Les clivages qui subsistent aujourd'hui entre celles et ceux qui s'attachent à la mémoire de ces moments d'histoire de la France et du monde sont tout naturellement tendus par les mêmes ressorts que ceux qui activaient les prises de position pro ou anti OAS, ceux que la torture rend encore malades aujourd'hui à chaque fois que les souvenirs remontent... et ceux qui supportaient qu'elle existe pour que Maurice Audin (enseignant à l'université d'Alger, communiste anti colonialiste), en meure à 25 ans.
Inconciliables
Il faut bien s'y résoudre, des points de vue appuyés sur des interprétations de l'histoire aussi radicalement opposées ne peuvent pas de rejoindre et faire consensus.
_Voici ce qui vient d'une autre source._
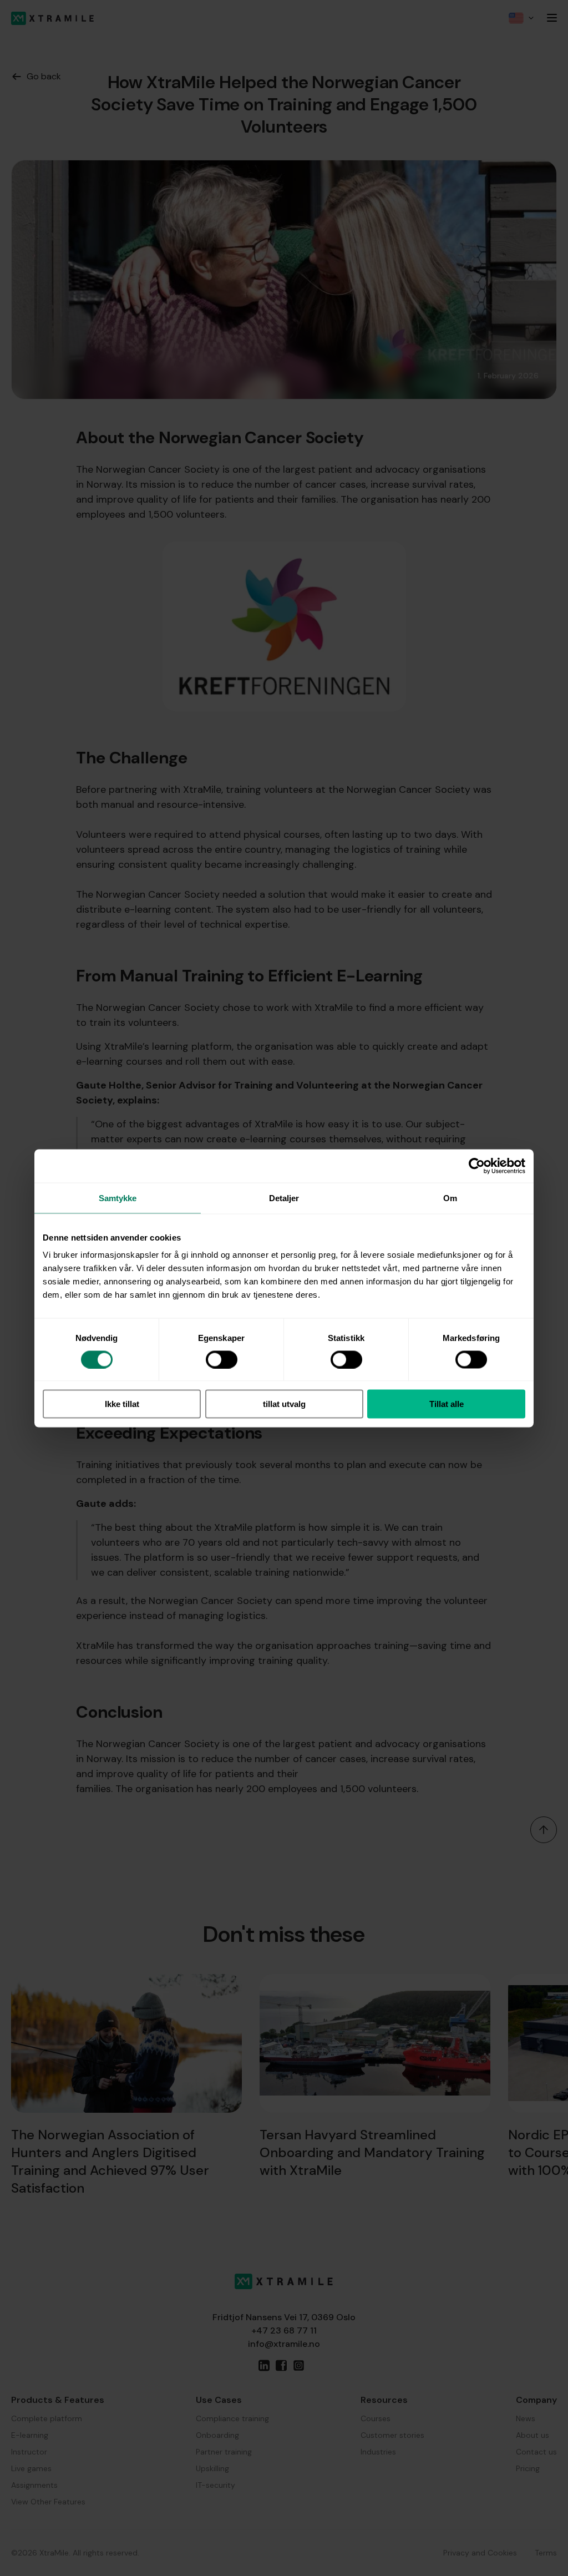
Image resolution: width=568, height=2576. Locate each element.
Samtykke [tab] (118, 1197)
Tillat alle (446, 1404)
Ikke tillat (122, 1404)
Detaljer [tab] (284, 1197)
Il est donc aussi habituel de voir les décideurs au pouvoir osciller entre petites concessions et attentisme prudent. François Mitterrand n'avait pas accédé aux demandes de la FNACA pour officialiser la commémoration du cessez-le-feu du 19 mars. Nicolas Sarkosy avait accumulé quelques promesses en direction des rapatriés d'Algérie et des Harkis dans sa campagne des présidentielles, elles restent lettres mortes et les intéressés menancent de sanctionner politiquement le camp du président !
La guerre d'Algérie s'inscrit dans les conflits armés post 2ème guerre dans lesquels les opérations dépassent largement le militaire en tant que tel. L'implication et/ou l'utilisation des populations civiles, les pratiques de guerilla, les mouvement des résistance et les mouvements activistes, ce type de conflit se déroule dans un paysage brouillé où les camps en présence sont de composition complexe et fluctuante.
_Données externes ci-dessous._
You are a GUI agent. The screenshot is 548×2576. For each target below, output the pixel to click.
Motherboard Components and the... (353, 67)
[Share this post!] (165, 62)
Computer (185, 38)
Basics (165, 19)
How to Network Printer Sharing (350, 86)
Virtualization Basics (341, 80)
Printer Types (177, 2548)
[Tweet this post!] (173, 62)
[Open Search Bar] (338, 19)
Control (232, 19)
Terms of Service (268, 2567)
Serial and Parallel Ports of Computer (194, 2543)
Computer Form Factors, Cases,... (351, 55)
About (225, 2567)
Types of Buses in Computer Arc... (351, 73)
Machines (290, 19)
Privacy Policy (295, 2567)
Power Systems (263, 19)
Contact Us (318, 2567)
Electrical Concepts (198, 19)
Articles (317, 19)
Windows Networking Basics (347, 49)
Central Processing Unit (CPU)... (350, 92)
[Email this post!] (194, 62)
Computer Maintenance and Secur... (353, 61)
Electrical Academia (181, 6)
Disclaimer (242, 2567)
La guerre d'indépendance de l'Algérie n'est pas qu'une guerre entre la France et L'Algérie. Du côté Français la tension est grande entre pro et anti colonialiste et au fil des années la ligne qui les départage bouge en faveur des second, sans pour autant en garantir l'homogénéité, mais tout en radicalisant l'action des premiers (voir l'attentat du Petit Clamart où l'OAS visait De Gaulle).
Du côté algériens l'opposition entre colons et colonisés a pu nourrir les rangs des "rebelles" combattant pour l'indépendance et paralèlement mobiliser des algériens supplétifs de l'armée française, les harkis...
Selon qu'on est dans un camps ou dans l'autre, que l'on défend telle ou telle position les "terroristes" et les "patriotes"ne seront pas les mêmes. Les mots recouvrent tour à tour la désignation et l'engagement du héro et du bourreau.
C'est la même dialectique qui opposait nazis, miliciens et collaborateurs de tous poils aux forces alliées, aux résistants et patriotes.
Les opinions ne se valent pas, elles sont portées par des valeurs que la République supporte ou ne supporte pas, qui nourrissent la démocratie ou qui la ruinent.
Les républicains attachés aux valeurs de la République et à l'universalité des droits de l'homme ont un devoir de parti pris dans ce débat pour servir le devoir de mémoire. Et pour les humanistes, combattre tous les asservissements passés ou présents, toutes les dérives racistes de ségrégation et d'exclusion, est une exigence permanente.

 "Le ventre est encore fécond d'où est sorti la bête immonde" (Berthold Brecht)


La liberté des hommes de demain se construit aujourd'hui au regard des errements des hommes d'hier. Sans concession !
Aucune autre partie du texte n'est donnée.